Tailoring production processes precisely to the crop’s requirements minimizes resource consumption while maintaining high yields. For instance, fine-tuning thinning intensity in fruit production has demonstrated a reduction in chemical usage, coupled with a yield increase of 5 tonnes of apples per hectare. Utilizing sensor data in sorting, storage, and monitoring shelf-life aids in preserving the quality of perishable fresh produce, thereby optimizing processes throughout the supply chain with the assistance of digital product information.

ATB expertise in CrackSense

The main objectives of CrackSense project empowered by ATB are the following:

• Upscale sensing technologies to collect data at the fruit, tree and plot scales, to enable real-time monitoring of fruit cracking, estimation of yield loss, and risk assessment of cracking incidence.
• Create agri-environmental datasets relevant to fruit cracking by combining and processing-at-the-source (edge computing) multi-source/multi-modal data collected through sensors used in agricultural production and Earth Observation data and
• Upscale the sensing and analysis tools developed, to assess the risk of cracking incidence through piloting activities in a number of agricultural crops in a wide geographical region.

The people at the forefront of the ATB research and innovation in CrackSense are Manuela Zude-SasseNico Tapia-Zapata and Christian Regen, as outlined in the infographic below.

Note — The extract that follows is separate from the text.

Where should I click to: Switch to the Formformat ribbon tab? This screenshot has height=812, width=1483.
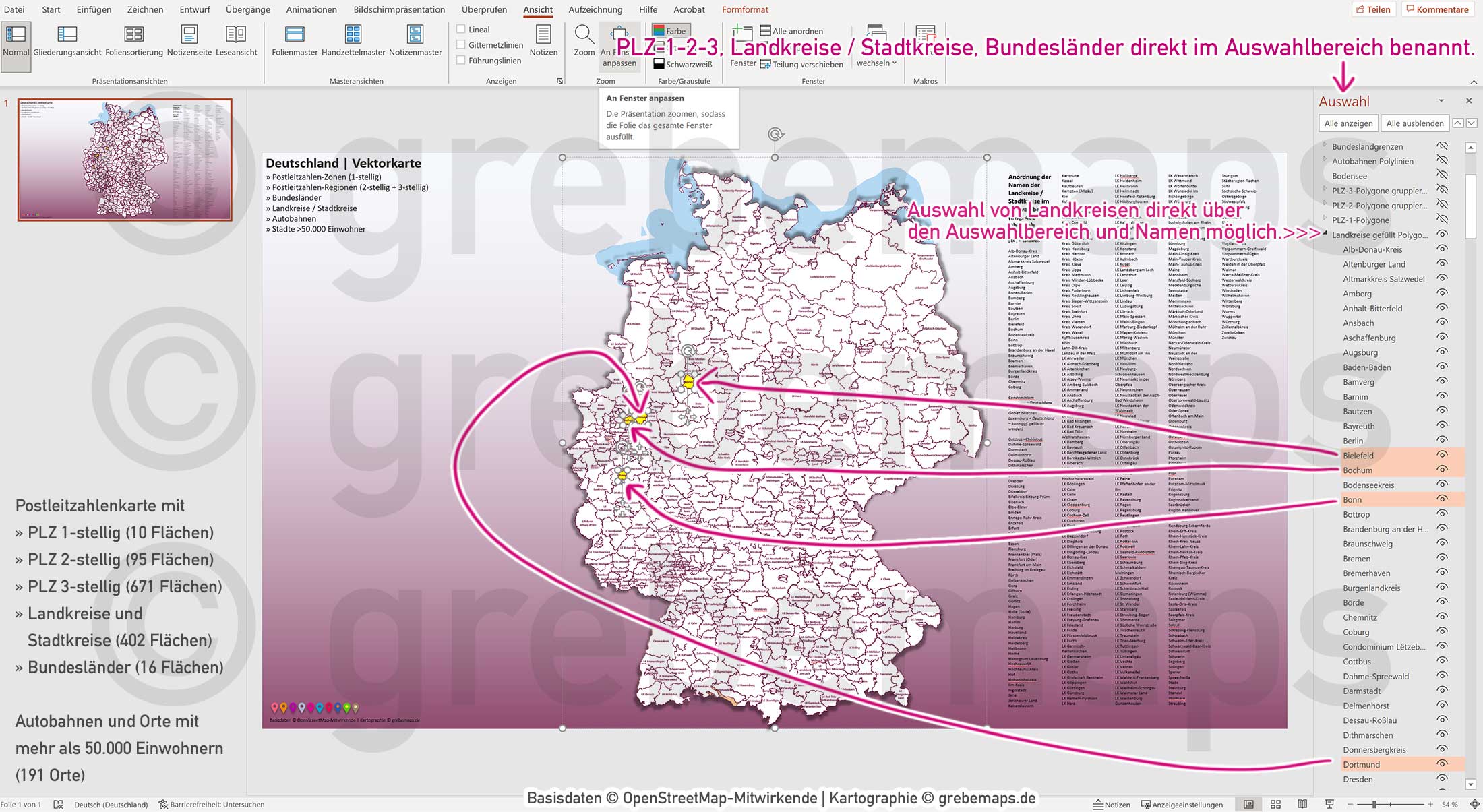pyautogui.click(x=744, y=9)
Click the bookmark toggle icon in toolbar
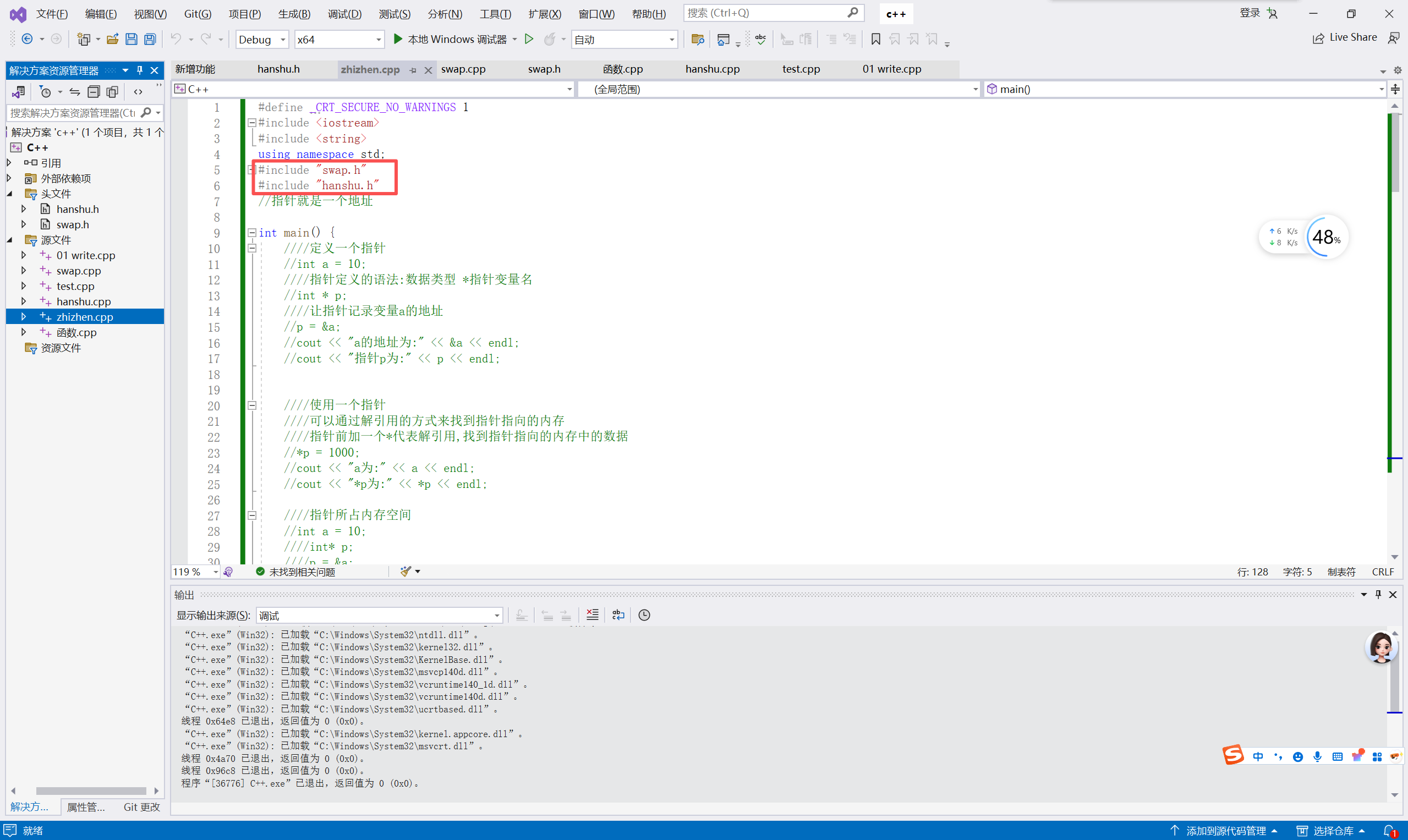Image resolution: width=1408 pixels, height=840 pixels. click(x=875, y=39)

ATB Meet our Partner visual

In CrackSense, ATB leads Work Package 2, Proximal sensing of cracking-related fruit properties and online data provision. The goal of the WP is to provide a proximal sensor system for analysing fruit temperature and detect fruit cracking early symptoms, utilise edge device and computing in pre- and post-processing to enable distribution of temperature and free water assessment estimation and provide fruit-individual mechanistic model by incorporating data on fruit pigments, global radiation, and relative humidity.